Retrieve memories from a Cognee knowledge graph as ChatMessage objects.

Key Features​

  • Searches a Cognee knowledge graph and returns matching memories as ChatMessage instances.
  • Supports multiple Cognee search strategies (for example, GRAPH_COMPLETION, CHUNKS, SUMMARIES).
  • Scopes searches to a specific user by passing a user ID.
  • Configurable top_k to limit the number of results returned.
  • Works with CogneeWriter to form a complete memory read/write pair in agent pipelines.

Configuration​

  1. Drag the CogneeRetriever component onto the canvas from the Component Library.
  2. Click on the component to open the configuration panel.
  3. On the General tab:
    1. Configure the memory_store with a CogneeMemoryStore, setting the search_type, top_k, and dataset_name.
    2. Optionally set a top_k on the retriever itself to override the store's default.

Connections​

CogneeRetriever receives a natural-language query string and returns a list of ChatMessage objects containing the matching memories.
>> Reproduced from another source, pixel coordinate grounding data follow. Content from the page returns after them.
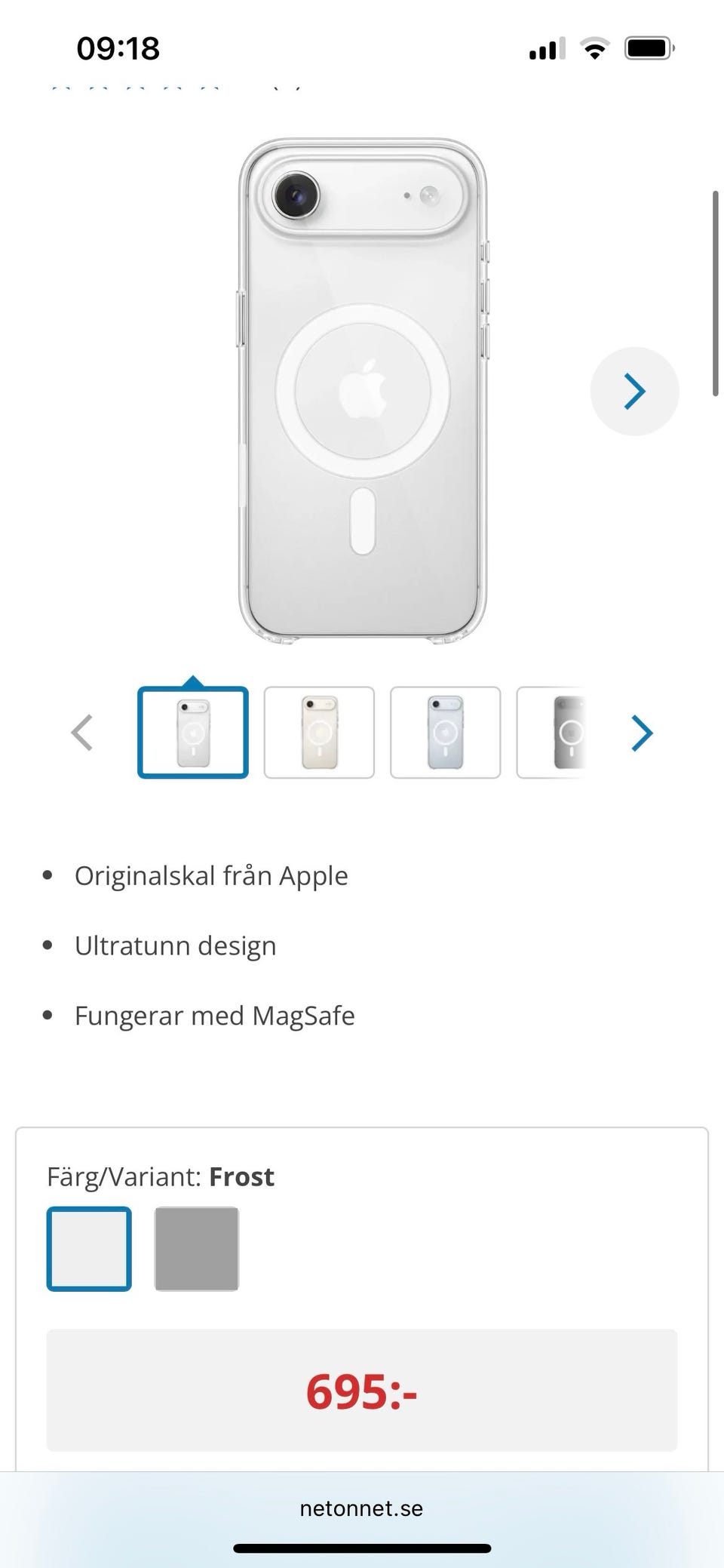Click the page scrollbar on right edge
This screenshot has height=1568, width=724.
[x=716, y=294]
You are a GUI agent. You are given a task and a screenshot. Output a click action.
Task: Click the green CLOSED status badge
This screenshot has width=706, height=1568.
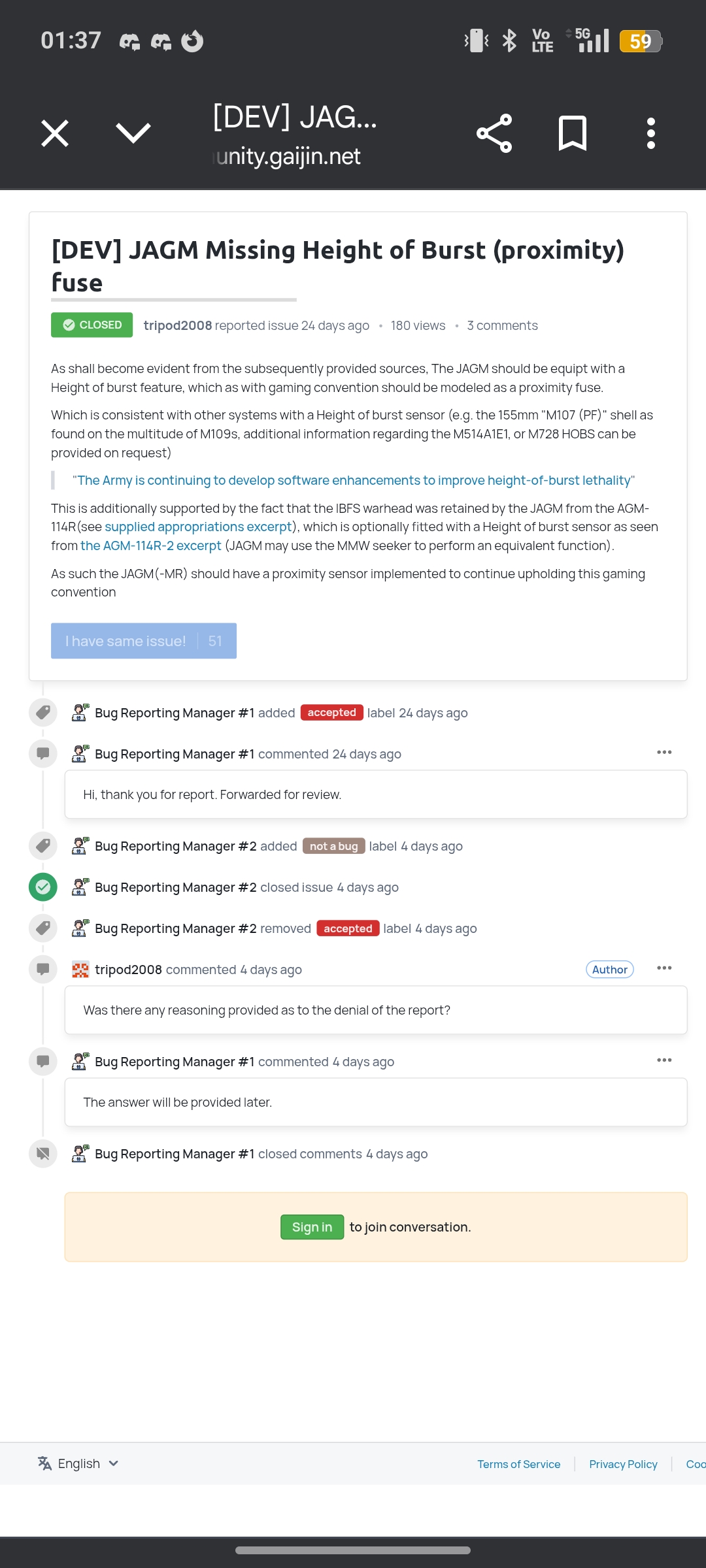[92, 325]
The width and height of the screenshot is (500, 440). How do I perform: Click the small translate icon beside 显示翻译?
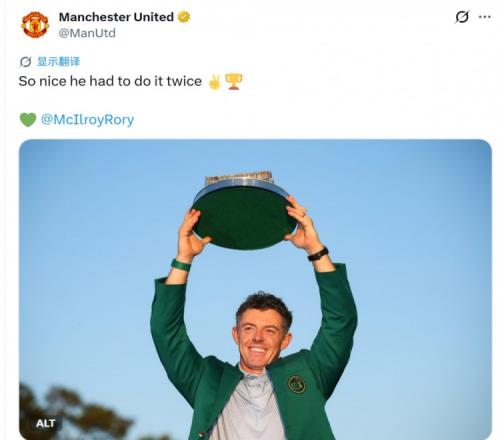point(25,62)

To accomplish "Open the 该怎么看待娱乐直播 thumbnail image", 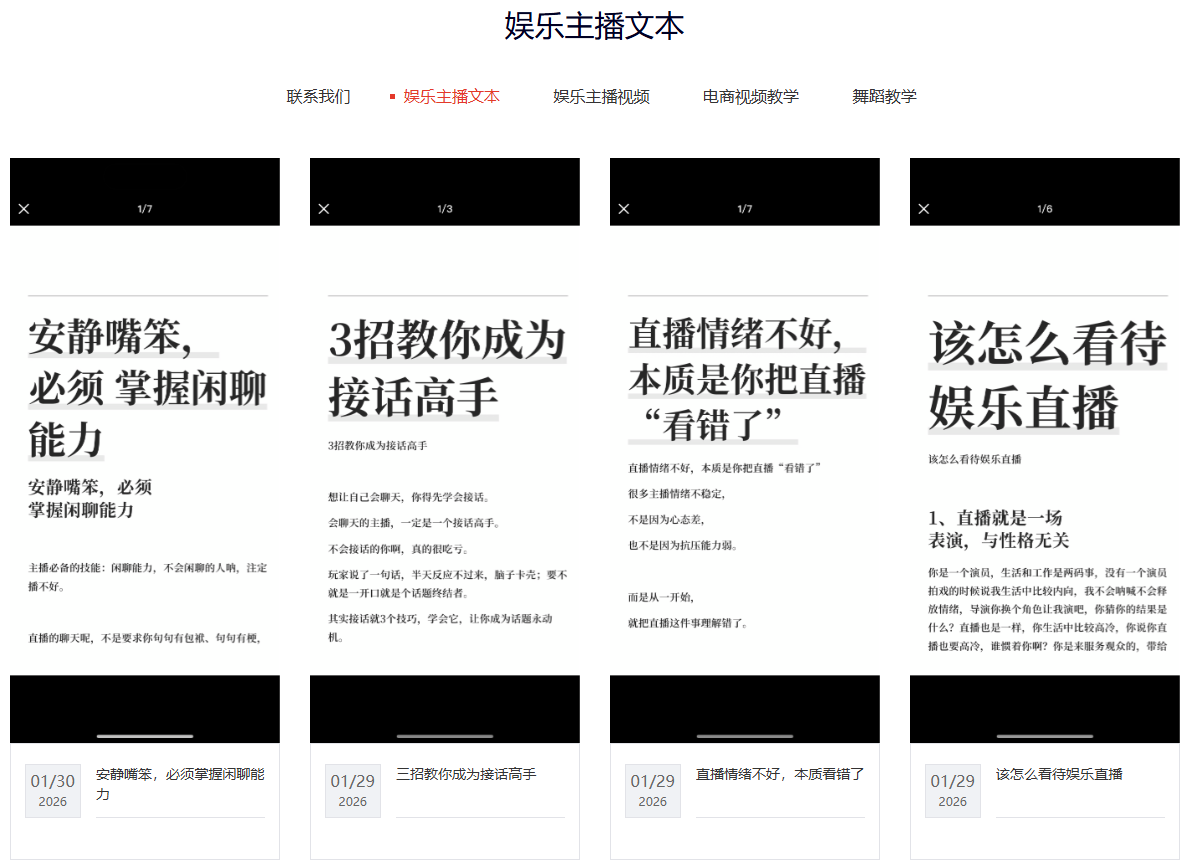I will (x=1045, y=450).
Use this component in agent pipelines to give the agent access to previously stored knowledge. Connect its messages output to a component that uses the retrieved context, such as a prompt builder.

Source Code​

To check this component's source code, open memory_retriever.py in the Haystack Core Integrations repository.

Usage Examples​

Basic Configuration​

CogneeRetriever:
type: haystack_integrations.components.retrievers.cognee.memory_retriever.CogneeRetriever
init_parameters:
memory_store:
type: haystack_integrations.memory_stores.cognee.memory_store.CogneeMemoryStore
init_parameters:
search_type: GRAPH_COMPLETION
top_k: 5
dataset_name: haystack_memory
session_id:
self_improvement: true
timeout: 300
top_k: 5

Using the Component in a Pipeline​

This is an example of a query pipeline that retrieves memories from Cognee to provide context for generating an answer.

# haystack-pipeline
components:
CogneeRetriever:
type: haystack_integrations.components.retrievers.cognee.memory_retriever.CogneeRetriever
init_parameters:
memory_store:
type: haystack_integrations.memory_stores.cognee.memory_store.CogneeMemoryStore
init_parameters:
search_type: GRAPH_COMPLETION
top_k: 5
dataset_name: haystack_memory
session_id:
self_improvement: true
timeout: 300
top_k: 5

llm:
type: haystack.components.generators.chat.openai.OpenAIChatGenerator
init_parameters:
api_key:
type: env_var
env_vars:
- OPENAI_API_KEY
strict: false
model: gpt-4o-mini

connections:
- sender: CogneeRetriever.messages
receiver: llm.messages

max_runs_per_component: 100

metadata: {}

inputs:
query:
- CogneeRetriever.query

outputs:
replies: llm.replies

Parameters​

Inputs​

ParameterTypeDescription
querystrNatural-language query to search the Cognee knowledge graph.
top_kOptional[int]Per-call override for the maximum number of results to return. Falls back to the retriever's top_k, then the store's default.
user_idOptional[str]Cognee user UUID to scope the search to a specific user.

Outputs​

ParameterTypeDescription
messagesList[ChatMessage]The matching memories as ChatMessage objects.

Init Parameters​

These are the parameters you can configure in Pipeline Builder:

ParameterTypeDefaultDescription
memory_storeCogneeMemoryStoreThe backing CogneeMemoryStore to query. Configure it with search_type, top_k, dataset_name, and optionally session_id.
top_kOptional[int]NoneDefault maximum results to return. Falls back to the store's top_k when None.

Run Method Parameters​

These are the parameters you can configure for the component's run() method. This means you can pass these parameters at query time through the API, in Playground, or when running a job. For details, see Modify Pipeline Parameters at Query Time.

ParameterTypeDefaultDescription
querystrNatural-language query to search the Cognee knowledge graph.
top_kOptional[int]NonePer-call override for the number of results to return.
user_idOptional[str]NoneCognee user UUID to scope the search to a specific user.